Si la malbouffe et les maladies qui sont liées deviennent un fléau inquiétant de notre société moderne, il reste d'irréductibles Gaulois qui garderont leur poids de forme quoi qu'ils puissent manger. Quel serait le secret de ces personnes ? Seraient-elles accros au sport ? Ou ont-elles la recette d'une potion magique miraculeuse ? Rien de tout ça, leur secret viendrait d'un avantage sur le plan génétique. 

Un métabolisme et une génétique qui joue en leur faveur 

S'il existe de nombreuses études sur la génétique des personnes souffrant de surpoids avancé ou d'obésité, les études sur les personnes ayant tendance à rester minces sont plus rares. Pourtant, de récentes recherches ont mis à jour une absence de gène chez les personnes qui ont tendance à rester minces. Ainsi, elles n'absorberaient pas les calories de la même façon que les autres et elles éviteraient ainsi de prendre du poids. Ce que met en lumière cette étude, c'est que, dans le fond, nous n'avons pas un contrôle total sur notre poids. Notre capacité à perdre ou prendre du poids dépend de notre bagage génétique.

Pour cette étude, les ADN de près de 1600 personnes à l'indice de masse corporelle faible ont été comparés à celui de personnes en surpoids ou en obésité avancée et à près de 10 000 personnes ayant un poids jugé "normal" (si tenté qu'il y ait une normalité). Cette étude a permis de mettre en lumière les différences génétiques qu'il peut potentiellement avoir selon les types de corps. Le "score de risque génétique" était beaucoup plus faible chez les personnes minces que chez les personnes obèses.

 

 

Une connaissance globale qui permettra de traiter l'épidémie d'obésité

S'il n'est pas question de vive dans un monde peuplé par des personnes faisant un poids plume, il est important de rappeler que l'obésité peut entraîner de lourdes complications médicales, allant du diabète à des risques cardiovasculaires. Selon l'OMS, depuis 1997, l'obésité est considérée comme "pandémie mondiale". Les maladies liées à la malbouffe tuent aujourd'hui plus de personnes que la dénutrition.
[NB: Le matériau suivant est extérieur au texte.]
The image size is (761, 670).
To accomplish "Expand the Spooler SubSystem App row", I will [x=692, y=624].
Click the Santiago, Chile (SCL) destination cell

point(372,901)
Les études tendent à faire bouger les choses, rapidement, pour éviter une catastrophe sanitaire dans les années qui viennent.

Au-delà de l'alimentation et de l'activité physique, on sait aujourd'hui qu'il y a un réel facteur génétique qui offrirait un terrain favorable à l'obésité. Cibler ce gène permettrait aux spécialistes de trouver une parade contre l'évolution du nombre de malades à travers le monde.